KMF : Fellipe est quelqu’un de formidable et un réalisateur remarquable qui travaille sur un nouveau film en ce moment (son précédent, Rio Doce (2021), n’a pas été distribué en France et nous n’avions pas manqué de le souligner dans notre liste des 10 films qu’on n’a toujours pas réussi à voir de notre numéro 10 L’Abécédaire, ndlr). En tant que producteur, je n’ai pas vraiment d’ambition. En tout cas pas d’ambition commerciale. J’aime pouvoir aider des films que j’aime, ou auxquels je crois. J’ai ainsi contribué, mais de façon très modeste, à la restauration d’Iracema de Jorge Bodanzky (1979), par exemple. J’essaie d’apporter mon aide à un film qui est en train de se faire, quand je le peux. De son côté, Émilie a produit plusieurs films. Elle a produit celui de Nele Wohlatz, une réalisatrice allemande qui a tourné à Recife. Elle va produire le film de Leonardo Lacca, Sábado Morto (Samedi mort, ndlr), dont le scénario est excellent. Elle a aussi produit Sans Cœur (2023), de Nara Normande ; c’est d’ailleurs ainsi que j’ai rencontré Evgenia Alexandrova, la directrice de la photographie de L’Agent secret. Notre société de production, Cinemascópio, est une toute petite structure, sans aucune ambition commerciale. Elle se résume à Émilie, moi, et deux personnes qui travaillent avec nous.

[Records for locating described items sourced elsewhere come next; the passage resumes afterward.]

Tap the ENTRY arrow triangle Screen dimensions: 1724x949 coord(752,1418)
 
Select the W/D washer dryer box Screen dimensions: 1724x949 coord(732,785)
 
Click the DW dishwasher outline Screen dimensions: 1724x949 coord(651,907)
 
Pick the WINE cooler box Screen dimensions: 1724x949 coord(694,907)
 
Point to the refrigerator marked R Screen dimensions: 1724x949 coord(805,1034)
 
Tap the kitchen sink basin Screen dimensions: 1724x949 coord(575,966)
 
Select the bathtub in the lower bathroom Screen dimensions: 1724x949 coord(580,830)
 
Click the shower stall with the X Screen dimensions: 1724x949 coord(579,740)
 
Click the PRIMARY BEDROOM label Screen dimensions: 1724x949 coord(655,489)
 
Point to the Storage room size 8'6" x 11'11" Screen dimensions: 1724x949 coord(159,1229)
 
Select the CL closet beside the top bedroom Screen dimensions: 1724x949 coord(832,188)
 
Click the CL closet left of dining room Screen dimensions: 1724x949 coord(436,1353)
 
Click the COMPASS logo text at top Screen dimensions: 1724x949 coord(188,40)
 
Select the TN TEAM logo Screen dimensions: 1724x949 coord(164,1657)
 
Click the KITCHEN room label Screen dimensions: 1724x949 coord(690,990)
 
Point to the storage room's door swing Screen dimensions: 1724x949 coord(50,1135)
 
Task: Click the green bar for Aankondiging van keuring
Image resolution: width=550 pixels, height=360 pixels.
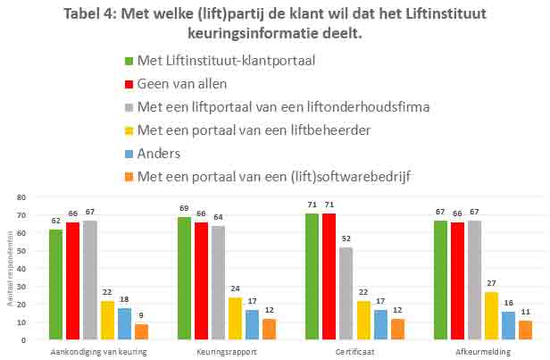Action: pos(55,284)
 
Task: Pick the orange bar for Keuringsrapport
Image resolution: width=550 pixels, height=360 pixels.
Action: pos(269,329)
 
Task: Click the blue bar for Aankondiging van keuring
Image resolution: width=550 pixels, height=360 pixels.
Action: pos(124,323)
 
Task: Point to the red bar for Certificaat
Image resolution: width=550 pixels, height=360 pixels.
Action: pos(329,276)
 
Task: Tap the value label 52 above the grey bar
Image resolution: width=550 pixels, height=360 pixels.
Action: pos(346,239)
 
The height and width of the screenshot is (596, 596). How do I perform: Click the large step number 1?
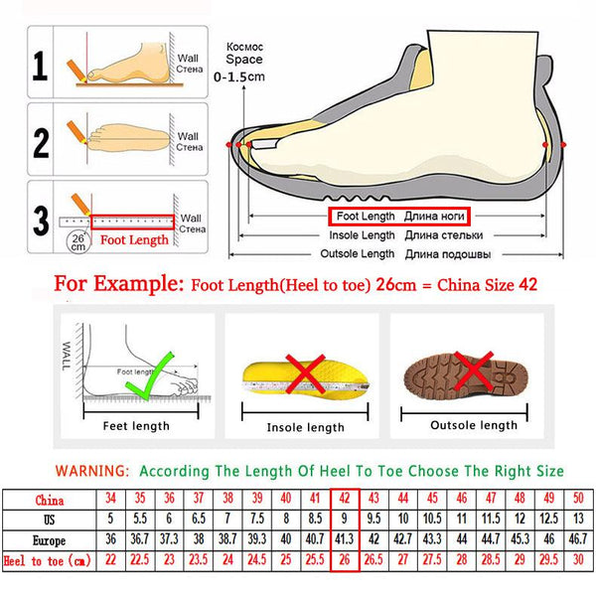pos(41,67)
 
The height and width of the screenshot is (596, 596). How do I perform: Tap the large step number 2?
pos(41,141)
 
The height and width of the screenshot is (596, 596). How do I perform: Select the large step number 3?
pos(41,217)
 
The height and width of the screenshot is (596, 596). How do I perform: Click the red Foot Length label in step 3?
pos(135,239)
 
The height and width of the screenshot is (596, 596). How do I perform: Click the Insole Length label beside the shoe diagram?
pos(362,235)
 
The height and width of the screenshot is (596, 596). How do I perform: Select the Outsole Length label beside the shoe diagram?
pos(360,254)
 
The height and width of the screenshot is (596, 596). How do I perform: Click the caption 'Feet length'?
pos(136,426)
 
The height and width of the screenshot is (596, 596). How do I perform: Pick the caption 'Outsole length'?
pos(473,425)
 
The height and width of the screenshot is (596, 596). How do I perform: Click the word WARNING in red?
pos(91,470)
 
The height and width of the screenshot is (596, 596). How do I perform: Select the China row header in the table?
pos(49,500)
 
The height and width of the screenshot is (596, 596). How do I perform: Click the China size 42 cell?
pos(344,500)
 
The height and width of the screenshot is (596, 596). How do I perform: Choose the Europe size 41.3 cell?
pos(344,540)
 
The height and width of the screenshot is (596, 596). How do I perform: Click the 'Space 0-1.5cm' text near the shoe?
pos(243,67)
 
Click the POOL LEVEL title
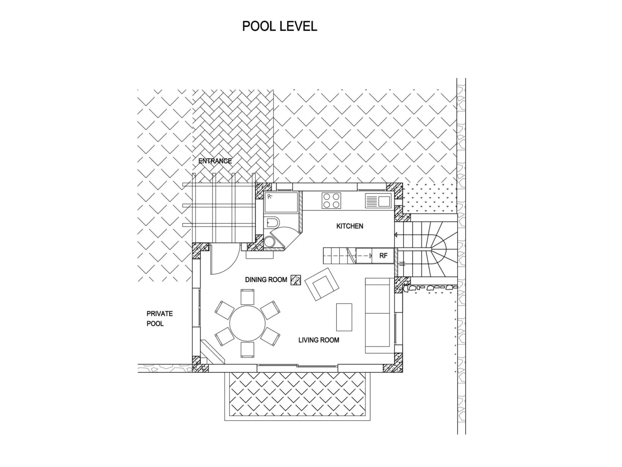point(279,26)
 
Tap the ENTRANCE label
point(215,161)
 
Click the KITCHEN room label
point(349,226)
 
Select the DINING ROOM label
point(266,279)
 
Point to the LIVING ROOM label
point(318,340)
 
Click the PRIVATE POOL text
point(159,319)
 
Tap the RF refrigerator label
point(383,256)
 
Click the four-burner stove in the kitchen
point(331,201)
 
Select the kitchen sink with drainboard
point(378,201)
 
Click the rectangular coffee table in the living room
point(344,317)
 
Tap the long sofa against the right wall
point(377,315)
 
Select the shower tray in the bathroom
point(281,202)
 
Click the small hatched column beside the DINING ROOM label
point(296,280)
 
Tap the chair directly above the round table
point(247,296)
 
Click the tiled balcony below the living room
point(297,396)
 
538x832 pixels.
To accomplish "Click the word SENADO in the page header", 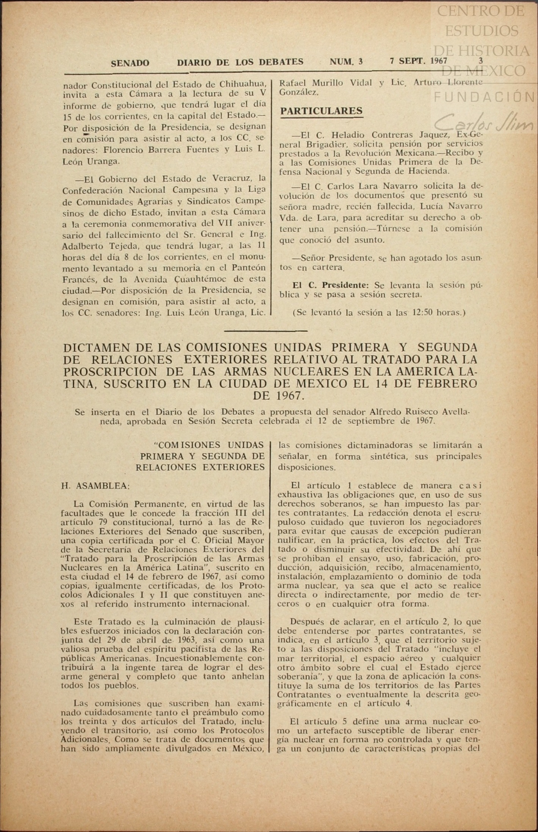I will [x=130, y=63].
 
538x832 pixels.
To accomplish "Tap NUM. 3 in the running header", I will [x=346, y=61].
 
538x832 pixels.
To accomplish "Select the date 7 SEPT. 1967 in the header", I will [x=419, y=61].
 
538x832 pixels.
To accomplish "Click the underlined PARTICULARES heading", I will [x=321, y=111].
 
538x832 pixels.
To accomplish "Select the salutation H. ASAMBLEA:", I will [x=96, y=486].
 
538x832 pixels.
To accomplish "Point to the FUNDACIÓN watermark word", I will [x=484, y=98].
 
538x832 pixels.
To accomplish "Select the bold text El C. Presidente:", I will [x=331, y=285].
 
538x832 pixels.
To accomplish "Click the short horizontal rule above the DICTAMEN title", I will [x=265, y=331].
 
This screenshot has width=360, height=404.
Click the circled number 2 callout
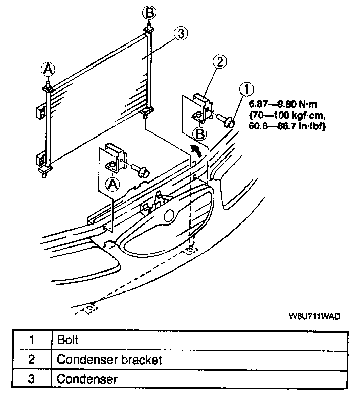218,62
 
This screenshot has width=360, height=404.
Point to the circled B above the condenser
148,11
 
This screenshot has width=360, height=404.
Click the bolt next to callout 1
226,120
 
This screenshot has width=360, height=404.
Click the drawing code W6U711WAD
314,316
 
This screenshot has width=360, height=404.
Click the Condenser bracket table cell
109,360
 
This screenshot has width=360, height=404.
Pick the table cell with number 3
31,379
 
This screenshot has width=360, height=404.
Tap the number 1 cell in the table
31,340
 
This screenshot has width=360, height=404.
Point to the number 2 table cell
31,360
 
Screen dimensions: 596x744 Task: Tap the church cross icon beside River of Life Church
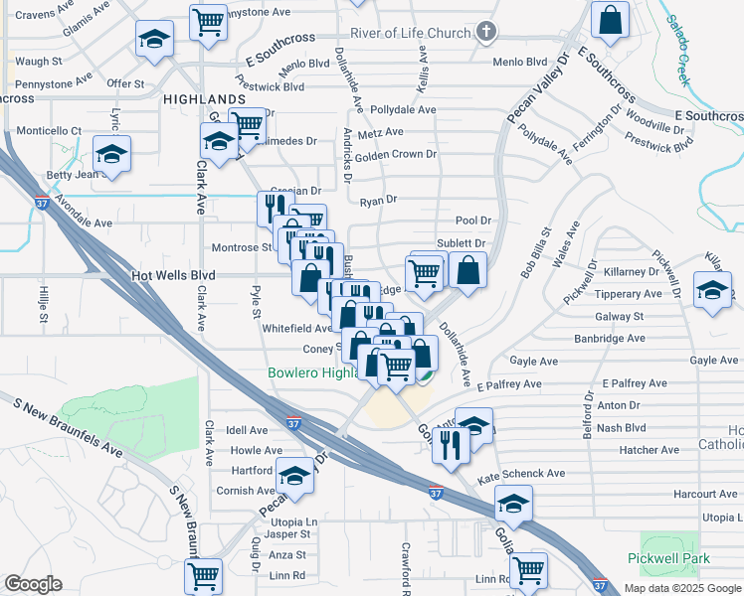(x=485, y=33)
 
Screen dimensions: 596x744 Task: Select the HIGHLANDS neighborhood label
(x=203, y=99)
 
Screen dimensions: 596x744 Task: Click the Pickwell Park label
(x=667, y=559)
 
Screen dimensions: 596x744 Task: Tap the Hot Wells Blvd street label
(x=174, y=277)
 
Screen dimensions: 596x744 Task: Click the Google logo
(x=33, y=584)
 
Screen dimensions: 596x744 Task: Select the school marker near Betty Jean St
(x=112, y=154)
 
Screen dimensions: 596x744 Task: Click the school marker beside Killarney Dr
(x=711, y=291)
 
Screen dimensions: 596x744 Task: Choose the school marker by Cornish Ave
(x=294, y=478)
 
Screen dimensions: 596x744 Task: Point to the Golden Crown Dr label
(x=396, y=154)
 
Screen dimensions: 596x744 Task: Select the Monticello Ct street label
(x=49, y=130)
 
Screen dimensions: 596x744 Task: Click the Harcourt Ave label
(x=704, y=494)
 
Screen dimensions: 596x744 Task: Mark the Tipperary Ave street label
(x=628, y=294)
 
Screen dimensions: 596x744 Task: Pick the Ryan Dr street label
(x=378, y=200)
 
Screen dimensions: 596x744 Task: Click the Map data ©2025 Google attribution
(x=681, y=588)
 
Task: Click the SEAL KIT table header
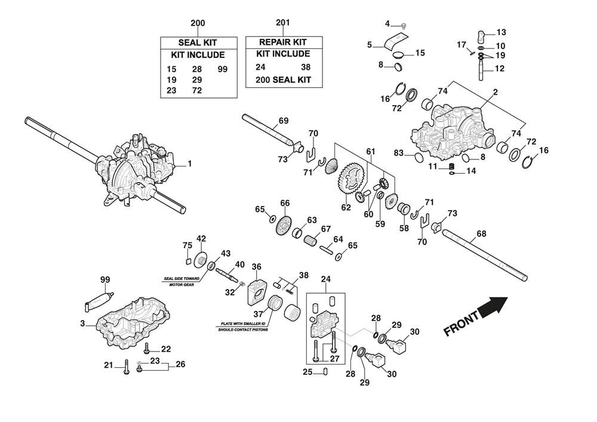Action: pyautogui.click(x=198, y=42)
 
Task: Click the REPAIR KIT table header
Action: pyautogui.click(x=283, y=42)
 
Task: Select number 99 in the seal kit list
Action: pyautogui.click(x=223, y=69)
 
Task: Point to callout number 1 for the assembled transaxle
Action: pyautogui.click(x=190, y=163)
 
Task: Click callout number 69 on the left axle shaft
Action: pyautogui.click(x=284, y=121)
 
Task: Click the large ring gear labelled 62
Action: pyautogui.click(x=351, y=181)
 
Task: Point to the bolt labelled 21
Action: pyautogui.click(x=126, y=368)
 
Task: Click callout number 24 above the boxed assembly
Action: pyautogui.click(x=325, y=279)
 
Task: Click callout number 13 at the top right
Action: pyautogui.click(x=500, y=32)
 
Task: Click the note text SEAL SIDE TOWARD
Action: pyautogui.click(x=183, y=278)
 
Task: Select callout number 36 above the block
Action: pyautogui.click(x=257, y=267)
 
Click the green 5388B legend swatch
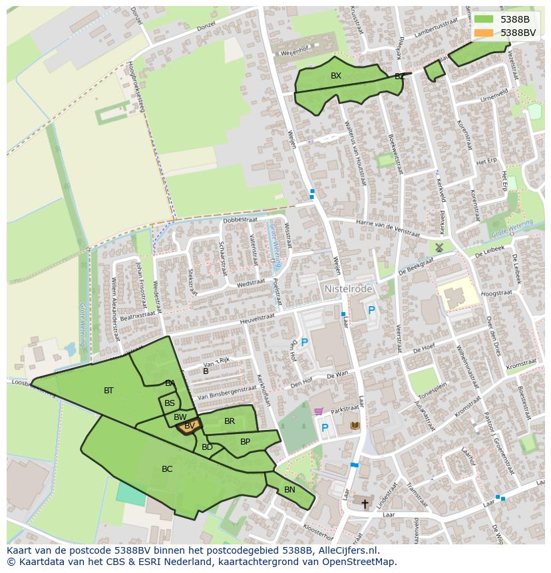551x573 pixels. point(483,19)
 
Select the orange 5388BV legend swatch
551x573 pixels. point(483,33)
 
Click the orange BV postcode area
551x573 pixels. point(189,427)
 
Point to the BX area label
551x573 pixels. point(336,76)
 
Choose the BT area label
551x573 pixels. point(108,391)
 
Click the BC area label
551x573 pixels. point(167,469)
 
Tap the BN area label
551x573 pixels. point(289,490)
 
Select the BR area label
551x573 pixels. point(230,421)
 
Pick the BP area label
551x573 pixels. point(245,442)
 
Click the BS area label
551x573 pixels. point(170,403)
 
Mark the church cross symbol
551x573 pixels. point(364,503)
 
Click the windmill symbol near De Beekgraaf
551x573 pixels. point(439,247)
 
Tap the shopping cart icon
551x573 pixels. point(318,412)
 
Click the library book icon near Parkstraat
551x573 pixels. point(355,425)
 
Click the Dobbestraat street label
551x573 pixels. point(240,220)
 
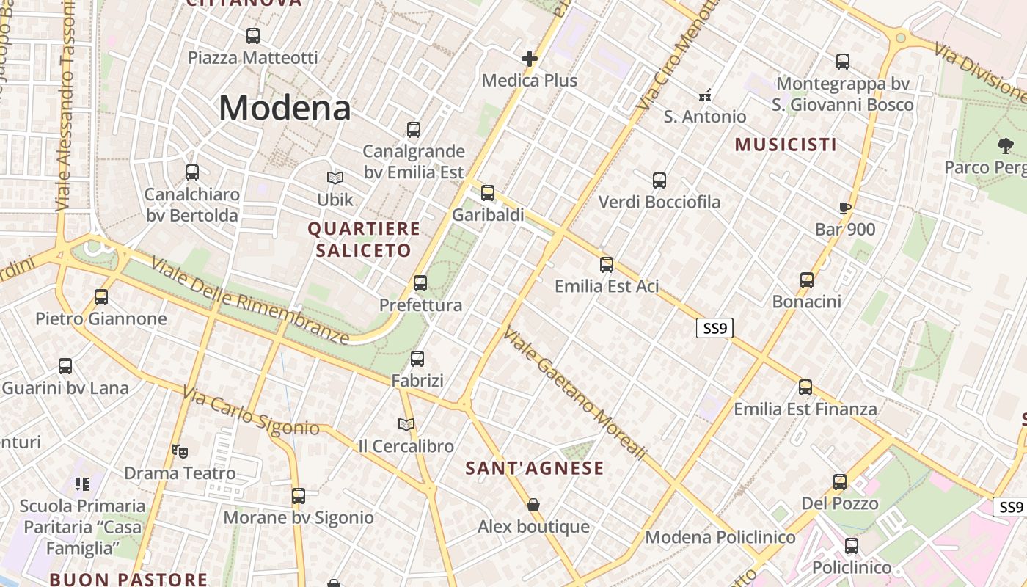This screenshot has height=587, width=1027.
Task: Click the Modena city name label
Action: click(x=285, y=109)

Dès le début, nous avons été très clairs : nous ne voulions pas faire ce que tant de sociétés de production finissent par faire, à savoir des publicités, des documentaires institutionnels, et toutes sortes de films destinés à conquérir le marché. Je crois que parler « d’ambition » est déjà excessif : il s’agit plutôt du simple désir d’aider certains films et d’avoir le plaisir de voir mon nom associé à quelques-uns d’entre eux.

Tsounami : Il semble y avoir toute une génération de cinéastes actifs à Recife désormais. Par exemple Marcelo Gomes, dont vous êtes de la même génération..?
KMF : Marcelo est un peu plus âgé… Mais oui, je dirais que nous sommes de la même génération.
Tsounami : Il a réalisé un court métrage sur la Perna Cabeluda (littéralement « Jambe poilue », figure d’une légende urbaine de Recife, apparue sous la dictature militaire et associée à des meurtres jamais élucidés, ndlr). Elle occupe une place si importante dans l’imaginaire des habitants de Recife de votre génération ?
KMF : Son court métrage date de 1993, a reçu de nombreux prix et a circulé dans beaucoup de festivals. À l’époque, je l’avais trouvé très intéressant. Mais la Perna Cabeluda, je la connaissais déjà depuis l’enfance : c’était une histoire qui circulait partout en ville. On nous disait : « Sois sage, sinon la Perna Cabeluda va venir t’attraper ! ».
Tsounami : Mais à quel point cette histoire a-t-elle marqué votre génération ?
KMF : Pour nous, c’est très marquant ! Chico Science (chanteur et compositeur, figure de proue du mangue beat, mouvement musical et culturel né à Recife dans les années 1990 qui mêle rythmes populaires locaux, sons électroniques et influences rock, ndlr) a chanté la Perna Cabeluda dans la chanson Banditismo por uma questão de Classe. Je trouve ça très bien qu’une même génération ait partagé des expériences et des émotions similaires. J’ai toujours voulu faire entrer la Perna Cabeluda dans un film, et j’étais très content de pouvoir le faire en stop motion. J’adore Ray Harryhausen et Jan Švankmajer, ce sont pour moi des références essentielles.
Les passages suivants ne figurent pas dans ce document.